RAYMONDVILLE — This year, the city’s budget was lean. But next year’s will be even leaner.

City Manager Eleazar Garcia has proposed a $3.79 million general fund budget with $1 million in cash reserves, 18 months after the closure of the 3,000-bed Willacy County Correctional Center slashed about $600,000 in water and sewer revenue.

Then last January, Walmart shut down its Supercenter here, cutting into the city’s sales tax revenue while laying off 149 employees.

“Everything’s pretty good considering the problems we’ve had as a city and county,” Mayor Gilbert Gonzales said yesterday. “We’re going to survive this and move forward.”

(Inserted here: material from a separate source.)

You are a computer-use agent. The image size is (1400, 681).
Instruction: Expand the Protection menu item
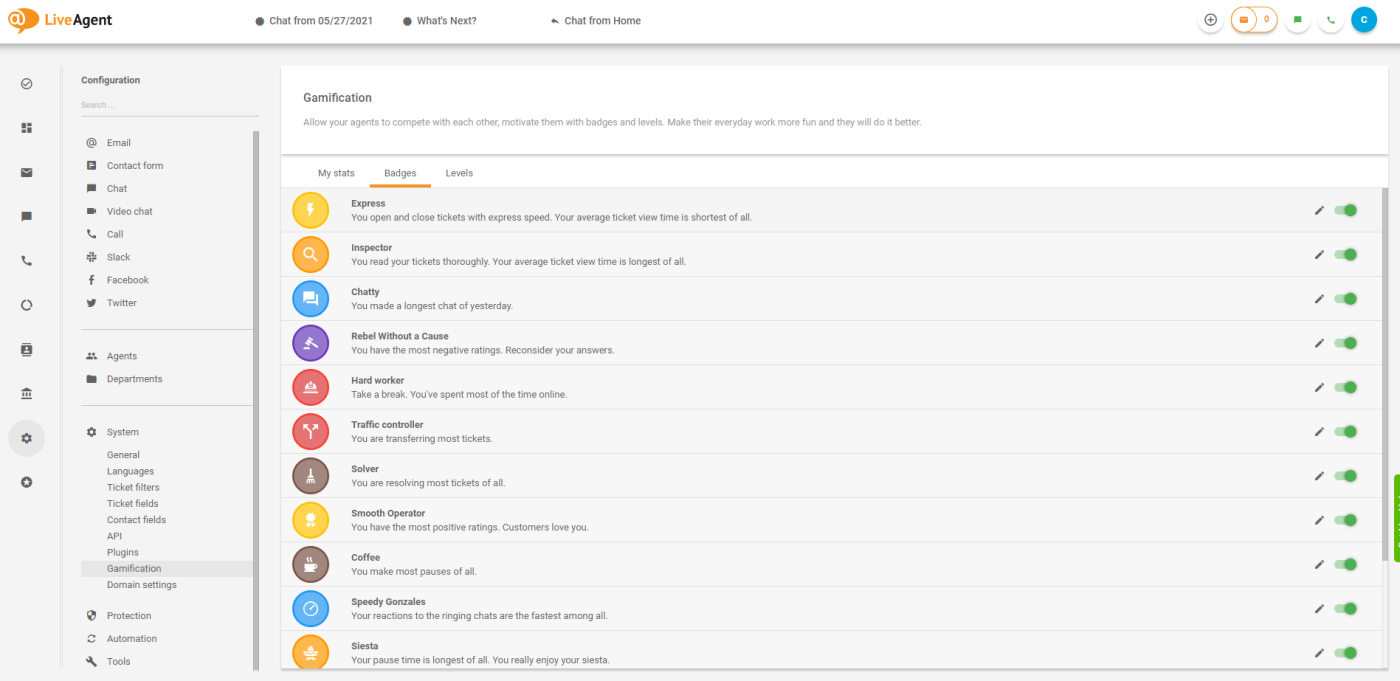129,616
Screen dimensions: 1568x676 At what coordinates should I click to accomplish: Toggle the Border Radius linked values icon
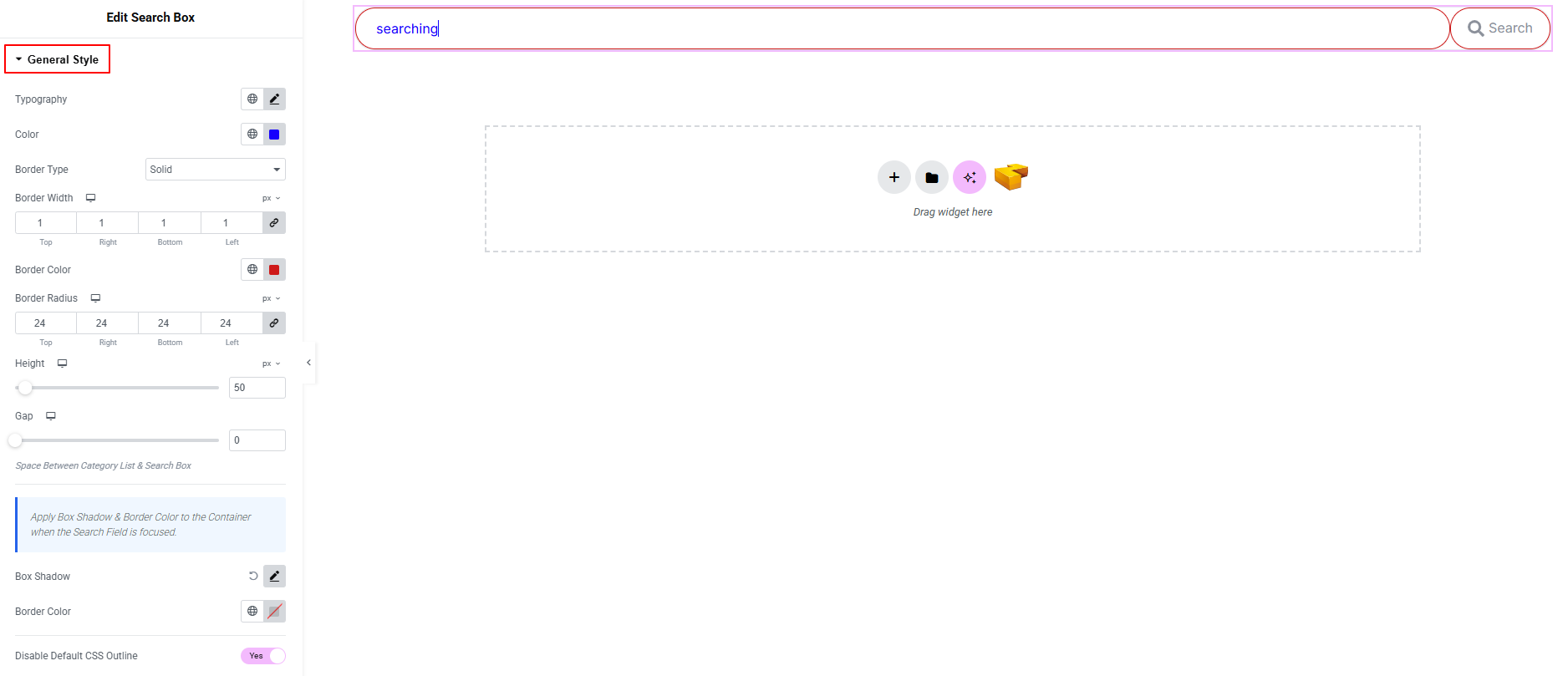pos(274,323)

The proposed budget’s so tight employees likely won’t get raises this year, Gonzales said.

It would be the second straight year employees would go without raises.

“I was hoping we could but I don’t believe so,” Gonzales said of employee raises. “If we do, we’re going to be laying off people and that’s something I don’t want to do. That’s my concern — to see what we can do without laying off anyone.”

Garcia cut about $113,000 from the current $3.9 million budget to come up with the proposed general fund budget.

“It’s just a hair leaner than last year’s,” Gonzales said. “We’re still tweaking it here and there.”

Garcia said the deepest cuts came in the areas of equipment, repairs and maintenance.

The loss of Walmart’s revenue cut about $42,000, or 3 percent, from the city’s $1.4 million sales tax collection, Garcia said.

Garcia said the city won’t raise taxes.

The property tax rate of 66 cents per $100 valuation is projected to generate $166 million, up from $165.8 million this year.

For the second year in a row, the city’s held off on funding a street repair program.

But a $200,000 grant from the Federal Emergency Management Agency will help the city repair streets damaged in last October’s flooding, Garcia said.

Tax Rate

At the current tax rate of 0.6656 per $100 of valuation, a home with an appraised value of $75,000 would pay $499.20 in property taxes.

At the effective tax rate of 0.6671, the same home would pay $500.32 in property taxes.